- Task description -
Pick up at the line with "You are a computer-use agent. This". Write it out exactly, along with each later line through the end of the data, and nothing more.

- Input data -
□ □ □ □
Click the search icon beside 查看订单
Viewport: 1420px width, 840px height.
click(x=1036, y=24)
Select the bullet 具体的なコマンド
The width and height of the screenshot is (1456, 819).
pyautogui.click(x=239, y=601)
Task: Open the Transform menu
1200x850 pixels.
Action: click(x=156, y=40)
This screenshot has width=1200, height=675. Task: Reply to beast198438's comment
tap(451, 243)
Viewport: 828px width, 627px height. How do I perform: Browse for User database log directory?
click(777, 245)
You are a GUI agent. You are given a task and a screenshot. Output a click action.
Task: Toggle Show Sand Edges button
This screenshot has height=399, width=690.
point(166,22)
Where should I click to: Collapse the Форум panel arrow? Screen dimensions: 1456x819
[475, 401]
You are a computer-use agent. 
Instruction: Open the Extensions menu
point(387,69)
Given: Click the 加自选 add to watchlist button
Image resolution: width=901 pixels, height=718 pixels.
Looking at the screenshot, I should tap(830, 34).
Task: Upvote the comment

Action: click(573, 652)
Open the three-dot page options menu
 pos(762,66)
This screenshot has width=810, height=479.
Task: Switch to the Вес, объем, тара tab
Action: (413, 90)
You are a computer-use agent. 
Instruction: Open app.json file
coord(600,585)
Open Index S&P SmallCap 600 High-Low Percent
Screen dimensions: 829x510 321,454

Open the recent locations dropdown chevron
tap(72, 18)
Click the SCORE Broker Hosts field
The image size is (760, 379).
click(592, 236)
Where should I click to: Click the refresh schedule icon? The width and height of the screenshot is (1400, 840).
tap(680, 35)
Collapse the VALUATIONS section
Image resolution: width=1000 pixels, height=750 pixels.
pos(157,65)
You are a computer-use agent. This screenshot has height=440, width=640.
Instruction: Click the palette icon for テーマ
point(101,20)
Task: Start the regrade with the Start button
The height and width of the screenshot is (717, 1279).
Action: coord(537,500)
□ □ □ □
- Task solution -
You are a computer-use agent. This screenshot has height=440, width=640.
Instruction: Click the palette icon for テーマ
point(101,20)
Task: Start the regrade with the Start button
The height and width of the screenshot is (717, 1279).
Action: coord(537,500)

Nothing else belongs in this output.